Figure 3 illustrates the chip fabrication process. (a) FETs were first formed on FDSOI substrates. (b) Via holes were produced in the intermediate SiO₂ layer by dry etching. (c) A Ti seed layer was deposited by sputtering and a Au film was formed by electroplating. (d) A Au/SiO₂ hybrid surface was formed by chemical mechanical polishing (CMP), and the corresponding atomic force microscopy (AFM) image is shown in Fig. 4. (e) The hybrid surface was treated sequentially with Ar and O₂ plasma, and the substrates were cooled to 15 °C to promote the absorption of water molecules on their surface. (f) The substrates were directly bonded using a force of 2000 N for 60 min at 200 °C and 1 Pa (Fig. 5(a)). (g) The Si handle layer of the upper substrate was removed to allow the light transmission to the photodiode. The handle layer was first thinned to 40 µm (Fig. 5(b)). (h) The remaining Si was removed by 75 cycles of XeF₂ etching at 400 Pa for 30 s. Since the buried SiO₂ acted as a natural etch stop, a completely smooth back surface could be obtained, as shown in Fig. 5(c). Figure 6 shows a cross-sectional scanning electron microscopy (SEM) image of the fabricated chip. Following the removal of the Si handle layer, the remaining thickness of the upper substrate was 6.5 µm. The alignment error was determined to be less than 3 µm and no interfacial voids were identified. From these results, it was concluded that a 3D test chip was successfully developed using the proposed method. This process is promising to stack more than 3 layers of substrate by repetition and to form additional backside electrodes [9].

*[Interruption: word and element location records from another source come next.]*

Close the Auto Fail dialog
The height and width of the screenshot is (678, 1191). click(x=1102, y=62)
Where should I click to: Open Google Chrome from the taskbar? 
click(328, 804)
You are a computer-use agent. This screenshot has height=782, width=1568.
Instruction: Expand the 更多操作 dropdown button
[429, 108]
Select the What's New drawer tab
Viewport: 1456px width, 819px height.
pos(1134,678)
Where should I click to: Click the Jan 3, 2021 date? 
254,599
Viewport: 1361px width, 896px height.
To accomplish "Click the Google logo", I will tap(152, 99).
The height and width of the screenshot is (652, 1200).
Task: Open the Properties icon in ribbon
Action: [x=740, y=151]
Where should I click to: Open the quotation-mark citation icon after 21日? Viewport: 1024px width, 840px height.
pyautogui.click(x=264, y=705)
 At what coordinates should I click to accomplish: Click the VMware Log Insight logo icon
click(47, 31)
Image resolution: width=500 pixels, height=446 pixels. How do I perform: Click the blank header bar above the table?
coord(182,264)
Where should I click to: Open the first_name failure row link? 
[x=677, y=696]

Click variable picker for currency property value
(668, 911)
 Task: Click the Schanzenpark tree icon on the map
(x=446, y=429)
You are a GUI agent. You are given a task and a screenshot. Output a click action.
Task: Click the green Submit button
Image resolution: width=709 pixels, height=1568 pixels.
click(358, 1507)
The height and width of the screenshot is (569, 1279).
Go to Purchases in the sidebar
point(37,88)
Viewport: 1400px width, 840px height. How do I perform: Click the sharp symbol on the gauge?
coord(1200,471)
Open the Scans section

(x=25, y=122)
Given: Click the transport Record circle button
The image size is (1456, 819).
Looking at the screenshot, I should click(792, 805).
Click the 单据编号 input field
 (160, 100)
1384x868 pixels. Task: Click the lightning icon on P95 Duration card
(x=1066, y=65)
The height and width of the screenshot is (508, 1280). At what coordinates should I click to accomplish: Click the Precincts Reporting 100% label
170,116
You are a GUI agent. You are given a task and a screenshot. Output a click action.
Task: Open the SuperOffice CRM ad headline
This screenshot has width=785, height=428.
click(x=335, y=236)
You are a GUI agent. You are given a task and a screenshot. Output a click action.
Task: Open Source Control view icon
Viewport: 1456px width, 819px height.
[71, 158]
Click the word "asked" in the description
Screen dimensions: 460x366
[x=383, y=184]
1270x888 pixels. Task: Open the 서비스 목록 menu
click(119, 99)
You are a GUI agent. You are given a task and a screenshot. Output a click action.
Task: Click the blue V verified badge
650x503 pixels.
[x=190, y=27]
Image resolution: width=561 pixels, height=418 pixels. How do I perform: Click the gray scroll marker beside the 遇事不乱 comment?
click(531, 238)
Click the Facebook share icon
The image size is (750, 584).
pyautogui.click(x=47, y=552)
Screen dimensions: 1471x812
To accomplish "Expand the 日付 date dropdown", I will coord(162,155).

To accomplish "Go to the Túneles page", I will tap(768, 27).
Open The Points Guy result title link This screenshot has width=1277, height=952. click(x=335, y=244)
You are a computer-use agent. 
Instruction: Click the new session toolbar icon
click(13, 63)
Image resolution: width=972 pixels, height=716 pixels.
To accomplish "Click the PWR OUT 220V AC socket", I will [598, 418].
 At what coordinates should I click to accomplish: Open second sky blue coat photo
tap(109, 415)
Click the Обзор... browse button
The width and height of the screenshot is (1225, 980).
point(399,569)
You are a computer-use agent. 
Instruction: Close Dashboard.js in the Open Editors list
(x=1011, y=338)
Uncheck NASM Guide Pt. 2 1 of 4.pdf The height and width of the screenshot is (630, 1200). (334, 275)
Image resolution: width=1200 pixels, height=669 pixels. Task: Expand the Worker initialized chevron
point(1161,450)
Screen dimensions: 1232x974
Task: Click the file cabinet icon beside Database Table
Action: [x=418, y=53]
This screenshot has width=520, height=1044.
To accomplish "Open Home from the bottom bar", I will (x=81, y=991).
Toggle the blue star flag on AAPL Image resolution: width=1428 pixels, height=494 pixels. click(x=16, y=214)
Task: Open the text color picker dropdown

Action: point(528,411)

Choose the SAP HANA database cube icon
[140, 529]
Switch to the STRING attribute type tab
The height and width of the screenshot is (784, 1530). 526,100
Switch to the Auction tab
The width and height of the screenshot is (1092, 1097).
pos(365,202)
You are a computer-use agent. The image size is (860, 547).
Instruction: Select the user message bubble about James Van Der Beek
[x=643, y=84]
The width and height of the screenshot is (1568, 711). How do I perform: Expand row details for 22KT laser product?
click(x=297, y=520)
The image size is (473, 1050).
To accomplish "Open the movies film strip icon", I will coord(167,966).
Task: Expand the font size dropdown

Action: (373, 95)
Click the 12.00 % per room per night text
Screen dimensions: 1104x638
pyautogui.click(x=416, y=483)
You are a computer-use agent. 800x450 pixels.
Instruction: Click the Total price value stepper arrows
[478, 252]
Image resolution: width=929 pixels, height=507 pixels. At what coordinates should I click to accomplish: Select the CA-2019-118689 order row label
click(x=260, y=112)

In conclusion, an experimental test chip was successfully fabricated using the Au/SiO₂ hybrid bonding and the XeF₂ etching to demonstrate the 3D integration of image sensor. The results clearly indicate the feasibility of fabrication method toward image sensors.

References

[1] V. Suntharalingam et al., IISW 2007, pp. 155-157.

[2] B. Pain et al., IISW 2007, pp. 158-161.

[3] S. Sukegawa et al., ISSCC 2013, pp. 484-486.

[4] D. S. Temple et al., LTB-3D 2012, p. 31.

[5] J. Aoki et al., ISSCC 2013, pp. 482-484.

[6] K. Kiyoyama et al., IEEE 3DIC 2011, 5-1.

[7] M. Goto et al., IEEE S3S 2013, 11.2.

[8] K. Hagiwara et al., WaferBond’13, pp. 125-126.

[9] M. Goto et al., 222^nd ECS, 2790.